年内の営業を早めに終わりにしちゃうお店もあるんじゃないかという懸念があって、明日明後日あたりで行きたいところがあったらじゃんじゃん行こうということになり。
聞いたところによると、30日くらいまではどこもまだ通常営業してるみたいで。
じゃあ、気になった場所をピックアップしておいて、明日からウロウロしてみようかなとなりまして。
床屋さんから出ましてね。
夜も遅くなったし、教えてもらったお店はさすがにやってないだろうと思って、歩いてホテルまで帰って。
30分くらい。
いやいや、30分くらいは歩けますよ。全然ですよ。
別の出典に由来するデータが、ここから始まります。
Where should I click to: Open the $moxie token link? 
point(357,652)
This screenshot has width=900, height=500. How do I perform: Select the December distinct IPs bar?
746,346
出発前にいたような大雪とかとは無縁の街っぽいしさ。
ただ寒かったよね。雪とか無縁だと思ってるからTシャツにサンダルだしさ。髪も切ったし。
さっきの床屋の店員さんに、こっちはあったかいですかとかあたしの格好を見ながら言われたけど、そんなわけないよね。気温4度とかだもんね。寒いから。どうやったって寒いから。
で、ホテルから床屋さんまで歩いていった道中にラーメン屋もあったしファミレスもあったし、ちょっと道を逸れるけどスーパーもあったのを確認してますから。
帰りはどこかで夕ご飯を済ませればいいやと思ってたんですけど。
閉まってるよねー
空いてないよねー
年末だからっていうより、普通に夜も遅い時間だもんね。
てゆーか、寒いんだって。歩いてるからまだマジだけど、気温は低いんだって。
結局、ホテルの近くに深夜までやってる飯屋があって、そこでってことにしたんだけど。
そこのお店も、メシは美味いと思うよ。美味いっていうか普通くらいだけど、店内にいる客層っていうか居心地はあまりよくなくて。
たまたまなんだろうけどさ。その前の、床屋の人とまさかのバッチリ感がよかったせいもあるんだろうけど、ちょっとテンションが下がってきてて。寒いし。
うん。
そのまま、お酒を飲む気分にもならず。
ちょろっとだけ頼んだものを食べて。
うん。コンビニでビール買って。寒いし。あったかいお部屋で飲もうかな、なんつって。テンションはほら、その、うん。寒いしね。うん。
…普通さ、ブログで旅の話をする時って、だいたい楽しい思い出を書くもんじゃないの?
なんなの? なんでちょっとしょんぼりして一日目を終わろうとしてんの? ビールにコンビニのポテサラでシメようとしてんの?
そんなだよ。そんな旅の一日目だよ。先が思いやられるよ。